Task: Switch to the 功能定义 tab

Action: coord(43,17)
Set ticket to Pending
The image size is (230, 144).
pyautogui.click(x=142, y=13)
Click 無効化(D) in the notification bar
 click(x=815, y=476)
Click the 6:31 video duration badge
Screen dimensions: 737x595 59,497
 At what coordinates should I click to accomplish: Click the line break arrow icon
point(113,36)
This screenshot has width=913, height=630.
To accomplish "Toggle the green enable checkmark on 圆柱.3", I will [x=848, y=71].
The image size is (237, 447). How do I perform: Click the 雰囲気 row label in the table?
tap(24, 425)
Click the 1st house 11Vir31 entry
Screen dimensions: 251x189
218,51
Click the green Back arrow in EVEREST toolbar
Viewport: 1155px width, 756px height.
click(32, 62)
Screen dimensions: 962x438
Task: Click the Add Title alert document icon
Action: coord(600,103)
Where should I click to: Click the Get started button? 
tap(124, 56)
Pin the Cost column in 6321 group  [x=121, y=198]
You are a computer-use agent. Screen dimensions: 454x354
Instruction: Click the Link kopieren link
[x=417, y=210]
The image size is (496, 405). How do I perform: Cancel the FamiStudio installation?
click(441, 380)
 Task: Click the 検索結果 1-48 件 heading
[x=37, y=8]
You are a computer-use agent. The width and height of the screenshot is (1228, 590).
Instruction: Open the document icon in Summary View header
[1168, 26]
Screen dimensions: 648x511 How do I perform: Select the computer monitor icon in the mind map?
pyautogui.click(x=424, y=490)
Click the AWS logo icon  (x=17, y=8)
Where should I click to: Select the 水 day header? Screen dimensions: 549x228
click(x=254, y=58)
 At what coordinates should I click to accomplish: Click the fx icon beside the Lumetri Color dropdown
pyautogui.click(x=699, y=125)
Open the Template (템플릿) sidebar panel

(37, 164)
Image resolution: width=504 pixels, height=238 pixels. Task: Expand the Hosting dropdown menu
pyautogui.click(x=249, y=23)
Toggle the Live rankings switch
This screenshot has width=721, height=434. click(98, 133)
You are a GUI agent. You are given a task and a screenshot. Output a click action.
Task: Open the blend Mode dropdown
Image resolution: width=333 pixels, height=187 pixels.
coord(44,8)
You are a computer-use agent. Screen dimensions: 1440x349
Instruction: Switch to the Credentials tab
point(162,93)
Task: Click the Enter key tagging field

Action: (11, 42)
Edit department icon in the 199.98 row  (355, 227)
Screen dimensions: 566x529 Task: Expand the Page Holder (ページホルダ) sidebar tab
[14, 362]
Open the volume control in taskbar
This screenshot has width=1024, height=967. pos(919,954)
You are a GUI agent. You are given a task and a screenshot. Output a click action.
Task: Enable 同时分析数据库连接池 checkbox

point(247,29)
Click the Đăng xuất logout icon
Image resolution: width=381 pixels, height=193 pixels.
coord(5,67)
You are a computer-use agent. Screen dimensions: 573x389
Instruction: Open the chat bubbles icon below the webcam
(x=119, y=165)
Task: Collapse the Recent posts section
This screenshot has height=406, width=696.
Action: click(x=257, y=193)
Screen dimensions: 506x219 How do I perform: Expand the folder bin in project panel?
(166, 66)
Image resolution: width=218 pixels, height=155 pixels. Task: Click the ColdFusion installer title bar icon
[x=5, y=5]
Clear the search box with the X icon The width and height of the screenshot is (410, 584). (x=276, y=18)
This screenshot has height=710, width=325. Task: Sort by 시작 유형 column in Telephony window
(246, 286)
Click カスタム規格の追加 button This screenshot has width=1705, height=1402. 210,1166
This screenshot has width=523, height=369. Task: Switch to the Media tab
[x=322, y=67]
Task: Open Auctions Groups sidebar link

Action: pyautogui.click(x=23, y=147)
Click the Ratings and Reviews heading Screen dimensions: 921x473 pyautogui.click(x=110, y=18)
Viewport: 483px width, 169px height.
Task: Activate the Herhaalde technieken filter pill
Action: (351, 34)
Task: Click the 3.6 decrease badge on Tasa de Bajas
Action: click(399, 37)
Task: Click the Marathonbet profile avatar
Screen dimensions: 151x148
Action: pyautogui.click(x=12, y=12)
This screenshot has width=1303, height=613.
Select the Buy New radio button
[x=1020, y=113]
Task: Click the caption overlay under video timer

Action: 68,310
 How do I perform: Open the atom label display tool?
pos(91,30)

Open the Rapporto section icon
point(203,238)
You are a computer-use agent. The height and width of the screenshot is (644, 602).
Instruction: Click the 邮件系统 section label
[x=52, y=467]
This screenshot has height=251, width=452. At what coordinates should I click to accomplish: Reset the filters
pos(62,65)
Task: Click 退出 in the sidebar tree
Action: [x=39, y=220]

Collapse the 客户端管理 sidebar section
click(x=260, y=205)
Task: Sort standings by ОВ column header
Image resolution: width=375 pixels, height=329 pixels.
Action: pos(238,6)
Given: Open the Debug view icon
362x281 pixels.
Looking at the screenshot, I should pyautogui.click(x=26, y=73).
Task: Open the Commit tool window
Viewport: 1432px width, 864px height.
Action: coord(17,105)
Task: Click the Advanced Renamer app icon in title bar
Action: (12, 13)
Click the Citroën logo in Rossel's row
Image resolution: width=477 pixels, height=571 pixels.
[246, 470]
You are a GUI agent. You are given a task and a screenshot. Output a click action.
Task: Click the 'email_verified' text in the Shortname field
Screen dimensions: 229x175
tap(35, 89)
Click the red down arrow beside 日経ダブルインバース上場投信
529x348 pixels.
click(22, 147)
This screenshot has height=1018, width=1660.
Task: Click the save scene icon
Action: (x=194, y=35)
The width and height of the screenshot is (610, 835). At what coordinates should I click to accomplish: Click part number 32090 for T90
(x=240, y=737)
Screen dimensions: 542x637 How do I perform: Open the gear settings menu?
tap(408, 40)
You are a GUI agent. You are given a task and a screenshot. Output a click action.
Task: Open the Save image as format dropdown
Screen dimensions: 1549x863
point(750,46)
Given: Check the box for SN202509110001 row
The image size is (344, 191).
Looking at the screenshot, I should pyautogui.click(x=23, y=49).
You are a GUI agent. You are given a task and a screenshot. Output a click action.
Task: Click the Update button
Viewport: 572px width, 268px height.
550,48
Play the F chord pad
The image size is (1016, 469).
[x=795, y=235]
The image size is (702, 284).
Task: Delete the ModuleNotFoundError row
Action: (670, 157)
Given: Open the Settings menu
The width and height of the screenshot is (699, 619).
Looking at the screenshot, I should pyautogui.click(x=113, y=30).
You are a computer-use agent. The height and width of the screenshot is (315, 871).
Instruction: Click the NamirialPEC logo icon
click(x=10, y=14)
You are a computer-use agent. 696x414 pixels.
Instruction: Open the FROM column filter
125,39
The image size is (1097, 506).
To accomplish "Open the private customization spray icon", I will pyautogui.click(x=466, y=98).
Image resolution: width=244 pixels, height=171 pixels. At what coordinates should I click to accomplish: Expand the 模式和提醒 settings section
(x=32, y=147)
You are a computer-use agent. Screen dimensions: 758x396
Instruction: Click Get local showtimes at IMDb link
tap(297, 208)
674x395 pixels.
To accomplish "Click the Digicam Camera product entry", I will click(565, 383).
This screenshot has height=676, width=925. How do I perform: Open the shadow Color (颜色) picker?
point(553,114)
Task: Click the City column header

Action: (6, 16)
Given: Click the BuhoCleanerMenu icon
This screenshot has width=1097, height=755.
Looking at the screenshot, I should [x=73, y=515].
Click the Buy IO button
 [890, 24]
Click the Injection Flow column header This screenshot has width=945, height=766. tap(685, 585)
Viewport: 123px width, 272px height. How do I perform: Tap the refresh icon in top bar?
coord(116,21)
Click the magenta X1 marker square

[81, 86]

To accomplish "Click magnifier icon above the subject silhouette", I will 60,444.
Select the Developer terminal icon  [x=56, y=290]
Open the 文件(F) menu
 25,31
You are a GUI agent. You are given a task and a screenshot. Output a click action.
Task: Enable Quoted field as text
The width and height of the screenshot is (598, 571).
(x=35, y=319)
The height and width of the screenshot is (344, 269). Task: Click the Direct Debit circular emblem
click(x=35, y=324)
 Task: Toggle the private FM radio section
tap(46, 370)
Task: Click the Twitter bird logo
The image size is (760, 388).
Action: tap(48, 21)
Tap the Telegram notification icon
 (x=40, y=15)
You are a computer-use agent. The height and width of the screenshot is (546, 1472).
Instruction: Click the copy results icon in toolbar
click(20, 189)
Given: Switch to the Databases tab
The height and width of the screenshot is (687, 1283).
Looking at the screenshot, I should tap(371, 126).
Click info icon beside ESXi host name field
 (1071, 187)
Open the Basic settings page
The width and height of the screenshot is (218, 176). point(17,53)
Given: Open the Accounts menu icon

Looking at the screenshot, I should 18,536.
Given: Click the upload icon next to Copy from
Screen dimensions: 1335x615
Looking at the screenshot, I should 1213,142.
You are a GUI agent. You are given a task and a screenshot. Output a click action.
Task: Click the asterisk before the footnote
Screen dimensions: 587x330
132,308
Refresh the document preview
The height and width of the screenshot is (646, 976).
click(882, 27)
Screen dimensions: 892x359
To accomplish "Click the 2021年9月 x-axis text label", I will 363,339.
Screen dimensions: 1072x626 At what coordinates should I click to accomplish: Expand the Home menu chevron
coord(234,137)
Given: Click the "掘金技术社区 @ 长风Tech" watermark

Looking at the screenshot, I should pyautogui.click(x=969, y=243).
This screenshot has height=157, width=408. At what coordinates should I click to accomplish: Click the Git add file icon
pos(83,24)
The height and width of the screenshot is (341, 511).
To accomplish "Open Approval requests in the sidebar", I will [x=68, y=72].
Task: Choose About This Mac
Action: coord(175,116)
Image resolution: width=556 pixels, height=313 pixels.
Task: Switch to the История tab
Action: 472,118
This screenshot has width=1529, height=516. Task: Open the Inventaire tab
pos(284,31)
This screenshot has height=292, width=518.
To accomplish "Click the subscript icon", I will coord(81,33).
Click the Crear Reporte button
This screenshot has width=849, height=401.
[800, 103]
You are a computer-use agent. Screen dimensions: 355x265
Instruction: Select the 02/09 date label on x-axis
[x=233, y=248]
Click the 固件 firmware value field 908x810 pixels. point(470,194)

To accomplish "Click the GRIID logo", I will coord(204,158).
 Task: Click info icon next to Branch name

.....

#### Your goal:
Each line of the entries that contains the word "next" should be listed.

#### Task output:
Given: Click the upload icon next to Copy from
 Task: Click info icon next to Branch name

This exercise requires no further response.